→ **Data provided**

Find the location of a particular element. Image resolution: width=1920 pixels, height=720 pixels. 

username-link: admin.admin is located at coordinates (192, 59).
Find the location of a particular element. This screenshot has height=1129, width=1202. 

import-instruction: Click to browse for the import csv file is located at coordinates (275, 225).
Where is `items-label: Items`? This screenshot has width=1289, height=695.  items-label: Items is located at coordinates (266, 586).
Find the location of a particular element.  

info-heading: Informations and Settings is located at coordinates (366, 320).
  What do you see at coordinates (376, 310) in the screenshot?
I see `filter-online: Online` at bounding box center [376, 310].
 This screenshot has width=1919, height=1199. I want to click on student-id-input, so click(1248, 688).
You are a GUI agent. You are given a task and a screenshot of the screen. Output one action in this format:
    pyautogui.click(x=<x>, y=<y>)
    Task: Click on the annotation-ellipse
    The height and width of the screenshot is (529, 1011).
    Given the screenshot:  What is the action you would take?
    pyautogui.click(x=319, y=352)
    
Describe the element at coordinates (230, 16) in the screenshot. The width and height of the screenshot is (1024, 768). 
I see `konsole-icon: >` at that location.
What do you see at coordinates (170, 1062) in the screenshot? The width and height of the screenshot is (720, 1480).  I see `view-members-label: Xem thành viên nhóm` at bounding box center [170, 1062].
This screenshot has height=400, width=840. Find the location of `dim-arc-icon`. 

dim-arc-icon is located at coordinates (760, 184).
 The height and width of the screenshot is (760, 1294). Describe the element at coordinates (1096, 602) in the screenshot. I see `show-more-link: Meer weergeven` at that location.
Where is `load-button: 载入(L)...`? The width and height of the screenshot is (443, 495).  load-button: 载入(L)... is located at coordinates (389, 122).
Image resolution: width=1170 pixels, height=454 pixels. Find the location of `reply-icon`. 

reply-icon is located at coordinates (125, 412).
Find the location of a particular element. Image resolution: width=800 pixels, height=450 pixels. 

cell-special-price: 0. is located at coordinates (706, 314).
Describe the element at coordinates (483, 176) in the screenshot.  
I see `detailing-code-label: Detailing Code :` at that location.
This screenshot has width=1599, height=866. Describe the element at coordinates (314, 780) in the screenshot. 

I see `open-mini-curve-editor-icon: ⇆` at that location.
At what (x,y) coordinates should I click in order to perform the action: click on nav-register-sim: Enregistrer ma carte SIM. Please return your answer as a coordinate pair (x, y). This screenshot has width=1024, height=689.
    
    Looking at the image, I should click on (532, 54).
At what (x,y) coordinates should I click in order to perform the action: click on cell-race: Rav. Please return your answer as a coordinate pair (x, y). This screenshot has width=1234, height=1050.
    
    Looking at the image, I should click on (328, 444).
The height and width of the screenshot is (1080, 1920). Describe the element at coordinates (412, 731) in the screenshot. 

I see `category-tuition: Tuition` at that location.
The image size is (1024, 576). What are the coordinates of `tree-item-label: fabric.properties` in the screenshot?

→ **About this exercise**
Convert the lines above into a JSON list of strings with one string per line, leaving out blank lines.

→ **Solution below**
[
  "Find the location of a particular element. Image resolution: width=1920 pixels, height=720 pixels. ",
  "username-link: admin.admin is located at coordinates (192, 59).",
  "Find the location of a particular element. This screenshot has height=1129, width=1202. ",
  "import-instruction: Click to browse for the import csv file is located at coordinates (275, 225).",
  "Where is `items-label: Items`? This screenshot has width=1289, height=695.  items-label: Items is located at coordinates (266, 586).",
  "Find the location of a particular element.  ",
  "info-heading: Informations and Settings is located at coordinates (366, 320).",
  "  What do you see at coordinates (376, 310) in the screenshot?",
  "I see `filter-online: Online` at bounding box center [376, 310].",
  " This screenshot has width=1919, height=1199. I want to click on student-id-input, so click(1248, 688).",
  "You are a GUI agent. You are given a task and a screenshot of the screen. Output one action in this format:",
  "    pyautogui.click(x=<x>, y=<y>)",
  "    Task: Click on the annotation-ellipse",
  "    The height and width of the screenshot is (529, 1011).",
  "    Given the screenshot:  What is the action you would take?",
  "    pyautogui.click(x=319, y=352)",
  "Describe the element at coordinates (230, 16) in the screenshot. The width and height of the screenshot is (1024, 768). ",
  "I see `konsole-icon: >` at that location.",
  "What do you see at coordinates (170, 1062) in the screenshot? The width and height of the screenshot is (720, 1480).  I see `view-members-label: Xem thành viên nhóm` at bounding box center [170, 1062].",
  "This screenshot has height=400, width=840. Find the location of `dim-arc-icon`. ",
  "dim-arc-icon is located at coordinates (760, 184).",
  " The height and width of the screenshot is (760, 1294). Describe the element at coordinates (1096, 602) in the screenshot. I see `show-more-link: Meer weergeven` at that location.",
  "Where is `load-button: 载入(L)...`? The width and height of the screenshot is (443, 495).  load-button: 载入(L)... is located at coordinates (389, 122).",
  "Image resolution: width=1170 pixels, height=454 pixels. Find the location of `reply-icon`. ",
  "reply-icon is located at coordinates (125, 412).",
  "Find the location of a particular element. Image resolution: width=800 pixels, height=450 pixels. ",
  "cell-special-price: 0. is located at coordinates (706, 314).",
  "Describe the element at coordinates (483, 176) in the screenshot.  ",
  "I see `detailing-code-label: Detailing Code :` at that location.",
  "This screenshot has width=1599, height=866. Describe the element at coordinates (314, 780) in the screenshot. ",
  "I see `open-mini-curve-editor-icon: ⇆` at that location.",
  "At what (x,y) coordinates should I click in order to perform the action: click on nav-register-sim: Enregistrer ma carte SIM. Please return your answer as a coordinate pair (x, y). This screenshot has width=1024, height=689.",
  "    Looking at the image, I should click on (532, 54).",
  "At what (x,y) coordinates should I click in order to perform the action: click on cell-race: Rav. Please return your answer as a coordinate pair (x, y). This screenshot has width=1234, height=1050.",
  "    Looking at the image, I should click on (328, 444).",
  "The height and width of the screenshot is (1080, 1920). Describe the element at coordinates (412, 731) in the screenshot. ",
  "I see `category-tuition: Tuition` at that location.",
  "The image size is (1024, 576). What are the coordinates of `tree-item-label: fabric.properties` in the screenshot?"
]